7 Replies Latest reply on Nov 14, 2014 5:20 AM by dipak

    r7 270x memory allocation issue

    nan

      Hi,

       

      I'm having serious issues with some R7 270x. It runs 2 threads and each thread allocates a 512MB, 256MB, 128MB and 4KB buffer in global device memory (in total: ~1.8GB). On some 270x I observed that only ~1.3GB are allocated in device memory and ~500MB in host memory (Catalyst 14.6 and Catalyst 14.7 on Windows7 64bit). The performance decreases by a factor ~10 if some memory is allocated in host memory. Using a R9 280x I observed from time to time similar behaviour but a reboot always helped (my R9 290 never showed this). The 270x shows this behaviour permanently on some computers.

      Here are GPU-Z screen shots: http://savepic.su/4323086.png and http://savepic.su/4321038.png

       

      Does someone know why not all memory is allocated in device memory?

       

      -- NaN

        • Re: r7 270x memory allocation issue
          dipak

          Hi,

          As you know, memory allocation depends on the memory flag pass to the clCreateBuffer/Image API. I've few queries: 1) What are the memory flags you're using during allocations? 2) Time of taking that memory stat i.e. just after the allocations or app running and each buffer being used? 3) Does the memory stat remain constant or vary time to time?

          It would be great help if you can share a sample project that manifests this problem such that we can reproduce it at our side.

           

          Regards,

            • Re: r7 270x memory allocation issue
              nan

              Hi,

              all buffers are allocated with clCreateBuffer(context, CL_MEM_READ_WRITE, size, NULL, &error_code); because only parts of the 4KB buffers need to be shared sometimes with the host. The buffers are allocated directly after initializing the OpenCL platform and spawning a thread for every independent data set (two data sets are run on each R7 270X). Each data set needs 896MB + 4KB of device memory. The buffers are used until the application is closed because highest efficiency is required. The issue seems to show up if most of the device memory is allocated. GPU-Z displays constant memory usage during runtime. My R9 280X (here about 2.7 GB are allocated) works correctly after boot up, but sometimes it displays the same behaviour as the R7 270X after the application was started and closed several times. Only logging out or rebooting the PC will help. But some (not all) R7 270X have this issue permanently.
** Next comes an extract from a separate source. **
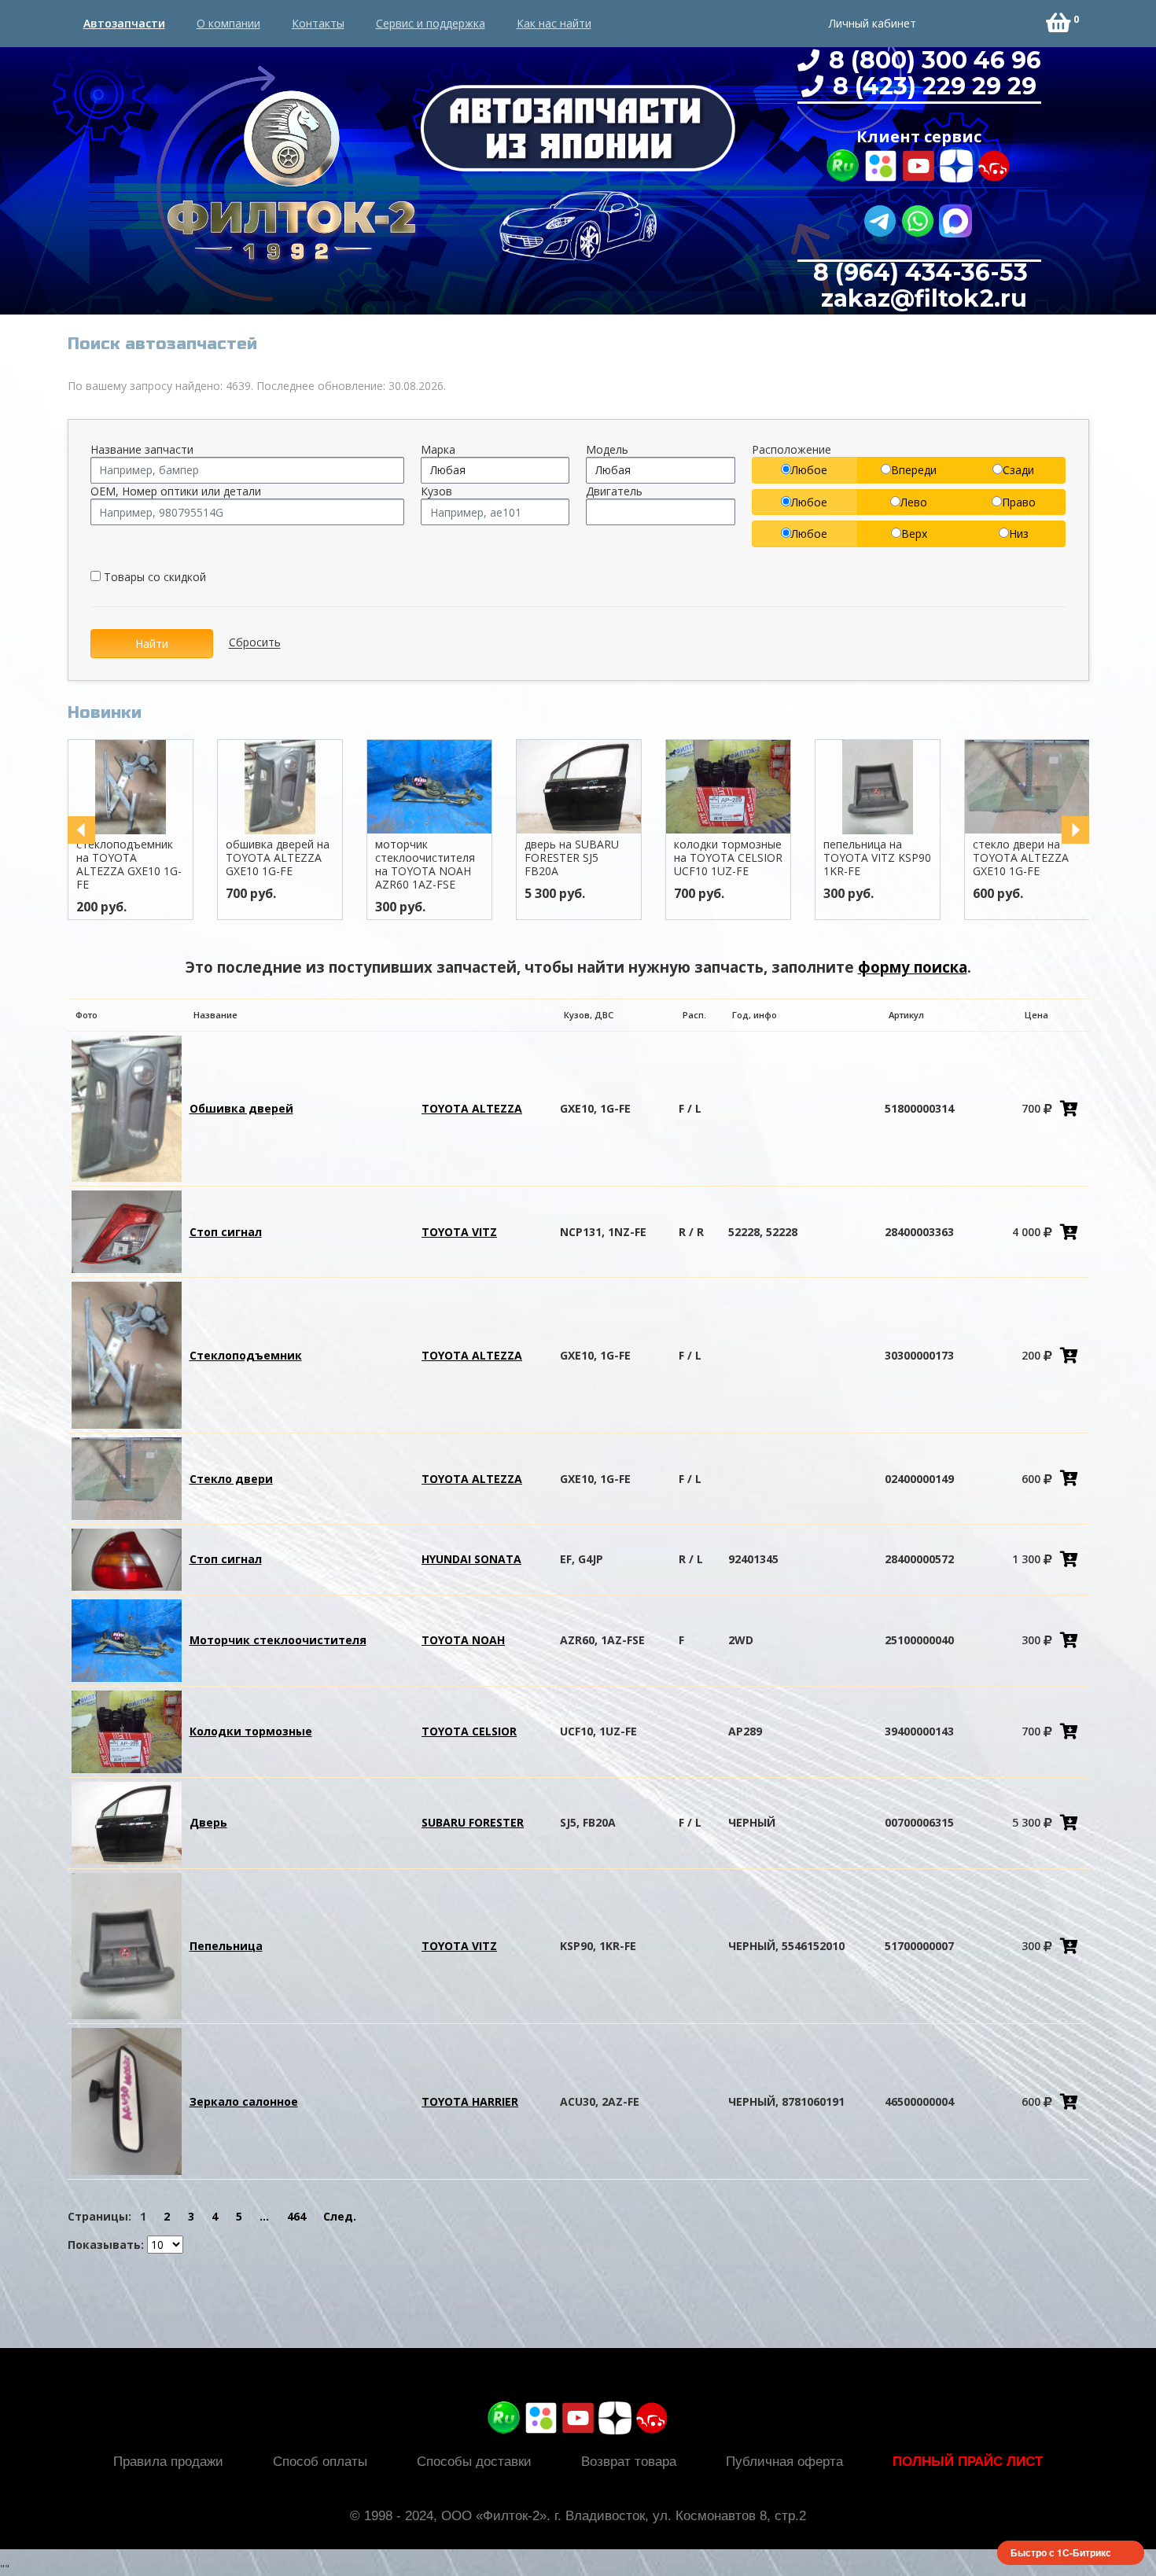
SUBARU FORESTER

              I could try to extract the relevant code out of my application, but I do not think that it would be useful because it's very simple. Here is a link to the binary Dropbox - OpenCL PTS miner v1.3

               

              -- NaN

                • Re: r7 270x memory allocation issue
                  dipak

                  Thanks for your reply and sharing the link. BTW, which file should I use? I tried to run clpts-v1.3_win_x86-64_Catalyst14 and found that it depends on some command-line setting. What should be the command-line arguments to test this behavior? [ A little explanation about the arguments may be useful to experiment with this app]

                  Meanwhile, if possible, please try to provide a sample project which captures this issue so that, if needed, I can directly forward it to concerned team.

                   

                  Regards,

                    • Re: r7 270x memory allocation issue
                      nan

                      Thanks for your reply. The app does work with Catalyst 13.12 (download a *_Catalyst13 file), but it is not recommend because the driver shows serious bugs in combination with R9 290(X). If Catalyst 14.x is used you should download a *_Catalyst14 file. I would not recommend Catalyst 14.4 because it is slow. I've obtained best performance with Catalyst 14.7rc1 on Windows. The Windows and Linux drivers have different performance characteristics. The performance of R9 290(X) does still not match my expectations based on the performance of R9 280X, but the performance increased with the latest Windows drivers and when using more data sets per GPU. I guess that the performance delta is caused by the driver, but it might be caused by differences of the micro architectures (e.g. Hawaii has 8 ACEs and Tahiti has only 2) of Tahiti and Hawaii, which are not documented.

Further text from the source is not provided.